В связи с подобной направленностью становится понятным появление столь своеобразной концепции, как Шестая симфония, где I часть до несовместимости резко сопоставлена со следующими тремя. Метафорический смысл этой части - смятенная Россия в буреломе времени, несущем жизнь к иным берегам.

В трёх остальных частях происходит переключение в плоскость светлой созерцательности, благодушной идиллии и реминисценций прежнего величия. Иными словами, делается попытка отстраниться от проблем, что, в сущности, означало бегство от конфликтов Нового времени.

В последующем прогрессия отмеченных качеств приводит к тому, что в 1910-е и ещё более в 1920-е годы влияние творчества Глазунова на художественный процесс заметно ослабевает. Главную роль в этом сыграло

то, что обнаружилась инертность мышления и возникла определённая атрофия способности к продуцированию новых идей, адекватных изменившейся реальности.

В этом смысле очень характерна история создания и направленность двух лучших произведений Глазунова 1910-х годов - его обоих фортепианных концертов.

Первый из них создавался с 1904 по 1911 год, замысел второго возник ещё в 1890-е, но окончательно это сочинение сложилось только к 1917 году. Таким образом, оба концерта «пришли» в 1910-е из предшествующего исторического этапа (рубеж XX века) и естественно, что в каждом из них преломились характерные моменты уходящей эпохи.

Как это нередко случалось у Глазунова предшествующих десятилетий, здесь господствует дух светлой гедонии. Он особенно подчёркнут во Втором концерте, где мотивы возвышенного наслаждения связаны как с пас-торальностью, так и с пленэром пышных дворцов, старинных загородных ансамблей - вот почему произведение можно назвать «воспоминанием о Петербурге».

По стилю это чисто классические партитуры, раскрывающие жизнеощущение человека рубежа XX века, что определяет их привлекательность и в то же время слабые стороны (особенно с точки зрения вступившей в свои права иной эпохи).

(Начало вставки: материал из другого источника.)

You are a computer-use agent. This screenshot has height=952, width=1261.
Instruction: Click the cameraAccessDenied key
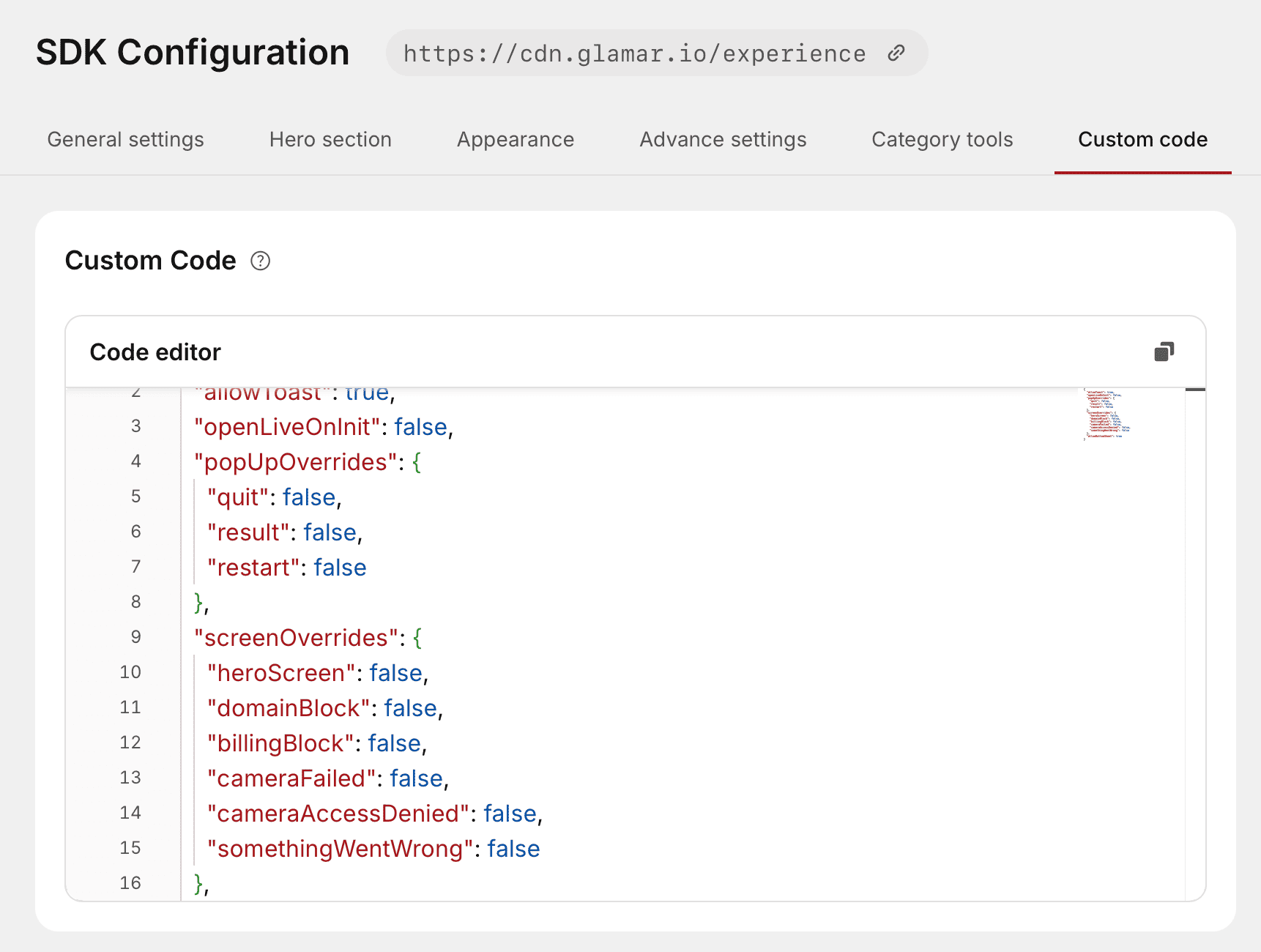click(338, 814)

Многое здесь оказывается внешне добротным, но потерявшим прежнюю значительность: при всей респектабельности - отсутствие глубокого содержательного наполнения, при кажущейся бодрости - внутренняя статика. Музыка приобретает некий иллюзорный характер и в контексте нового исторического измерения воспринимается как отзвук былого.

Если допустить сравнение с естественным жизненным циклом, то можно заметить, что по ряду признаков Классическая эпоха переживала в начале XX века нечто, напоминавшее время старения.

Обнаруживалось это в соответствующих настроениях, темах, идеях. Например, в духе увядания и угасания, что сопровождалось такими явлениями, как снижение уровня жизненной активности, широкое распространение настроений пассивной элегичности.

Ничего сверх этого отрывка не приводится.